Saturday 17 July 2010

The Dedicated Dekalog Website

I have just created a website dedicated to the Dekalog trading approach HERE. It is my intention in future to upload results of tests etc. of the Dekalog system to this new website. However, I will continue blogging here and refer readers to the Dekalog site whenever appropriate.

Wednesday 14 July 2010

Addition to title header bar

I have just read an interesting blog post about the source of trend following returns (price-distributions-trend-following) and one of the comments on this blog post includes this - "Trading is statistics and time series analysis. I’m amazed how many 'trading books' fail to cover these relevant topics." I like this so much that I thought I would adopt this as a motto for the Dekalog approach and I have included it in this blog's header bar. I think this neatly sums up the Dekalog approach, which applies the precepts of robust statistics directly to price and derived indicators.

Monday 5 July 2010

Discussion of work so far

In this discussion I will be talking about the indicators etc. that have been developed so far and the reader is referred to all previous posts and especially the candlestick chart in the post dated 3rd July and the version thereof above. The topmost plot above is the same as the topmost in the previous post, whilst the lower plot is a plot of the default coloured bars only (see post dated 3rd July).

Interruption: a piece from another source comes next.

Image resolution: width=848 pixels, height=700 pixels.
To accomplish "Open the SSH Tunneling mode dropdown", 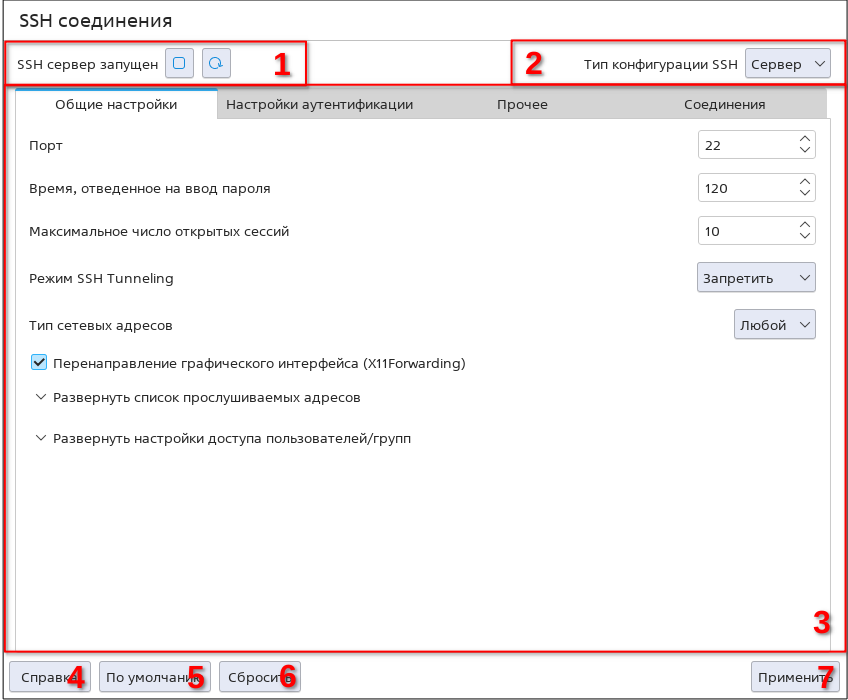I will point(756,277).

Looking at the extreme left of this candlestick chart we can see that a cybercycle zero line cross has just occurred (@ x-axis 3720) and at x-3724 the candles change colour to cyan, meaning that the turn indicator shows a possible turn in 2 days time. A few days later, candles turn yellow, meaning that prices are still in the "turn window" but no longer satisfy the conditions for being a sideways market according the formula for momentum/abs(ucl-lcl) of cybercycle. At this time, the momentum indicators are following the pattern that can be expected for a cyclic top to be in place. All in all, I would characterise this as a high probability short set up and subsequent price action confirms this to be a good call as prices decrease to the price lcl levels (@ x-3738).

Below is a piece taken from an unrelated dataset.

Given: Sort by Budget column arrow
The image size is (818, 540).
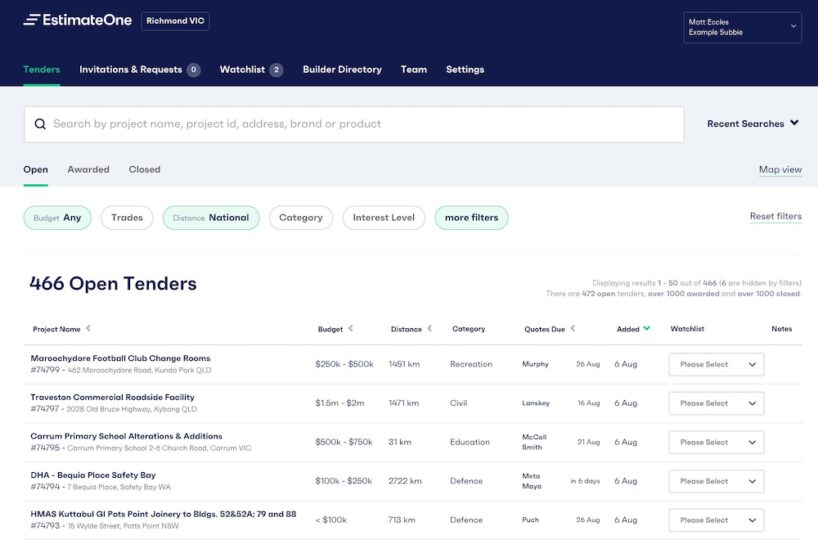Looking at the screenshot, I should coord(351,328).
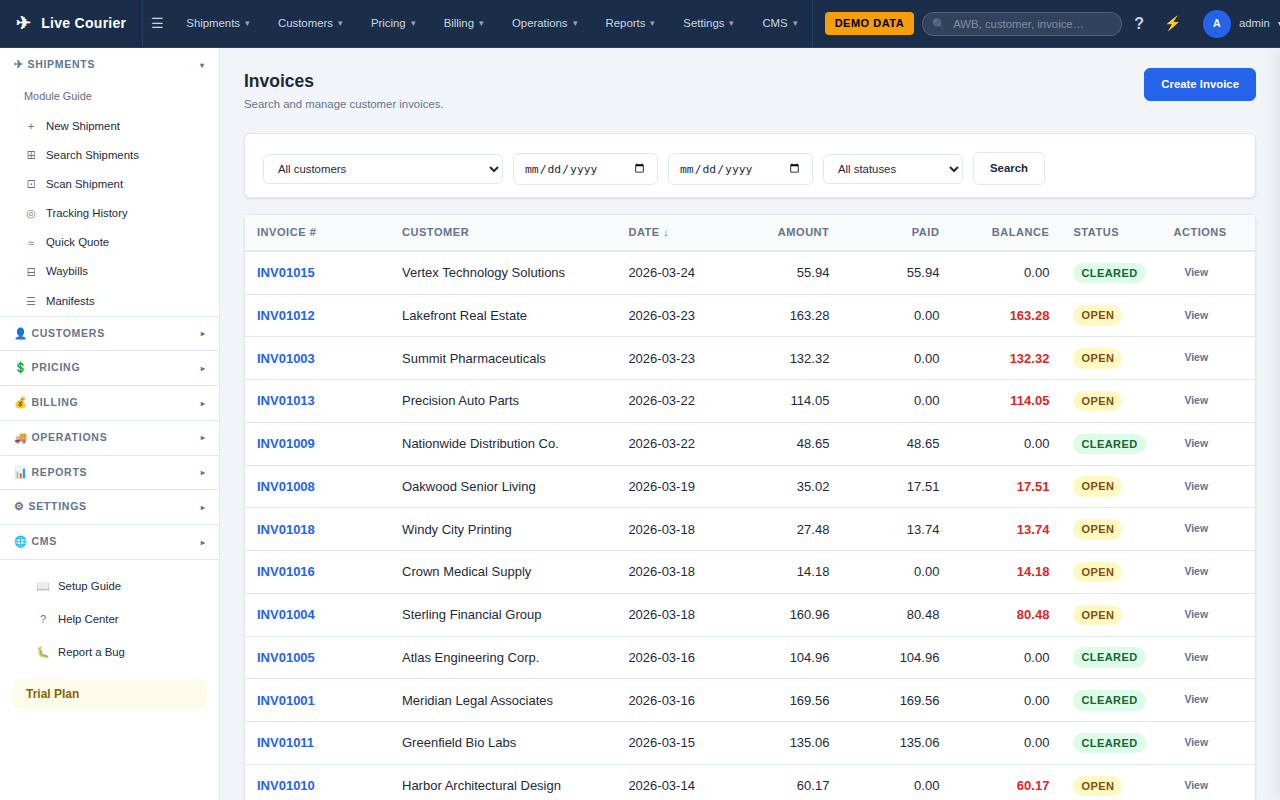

At these new lower levels (@ x-3738) we now see a new set up to go long. Again prices are indicated to be in a "turn window" and the momentum indicators are following the pattern that can be expected for a cyclic low to be in place. Again this turns out to have been a good call as prices subsequently increase to the price ucl levels (@ x-3747).

As prices reach these new high levels (@ x-3747) there is again a change to cyan bars indicating another cyclic turn is imminent, this being confirmed by the momentum indicators patterns. However, subsequent price action obviously fails the assumed cyclic model as prices move into a narrow sideways channel with both the cybercycle amplitude decreasing and the cybercycle flip-flopping around the zero line. Also the expected cyclic pattern of the momentum indicators breaks down with all three period lines converging to, or flip-flopping around the zero line. There is an interesting series of posts on Brett Steenbarger's blog about approaching trading in a scientific manner, with a trading hypothesis being either confirmed (profitable trade) or being disconfirmed (unprofitable trade) and thus providing new market insight. Taking this approach, the failure of the turn indicated at x-3747 (and possible trading loss) provides new market insight i.e. trying to trade cyclic market turns isn't going to be profitable, even though the prices are indicated by the predominantly green and cyan bars to be moving sideways. If the market is trading sideways but it isn't profitable to pick highs and lows to take advantage of mean reversion, may be it will be more profitable to trade breakouts of the sideways channel?

So, the question now is how to trade the breakout, and in which direction? The momentum indicators perhaps give a clue. All the default colour bars, apart from 4, are blue, indicating upwards momentum. Also, the full period momentum never goes negative throughout this sideways channel. I would take this as a strong indication to look for an upwards breakout, which in fact occurs at (@ x-3774). The market then runs upwards for approx. 2 weeks. During this time period trailing a stop would seem to be the most appropriate approach as there are no cyclic or sideways market indications i.e. no green or cyan coloured bars.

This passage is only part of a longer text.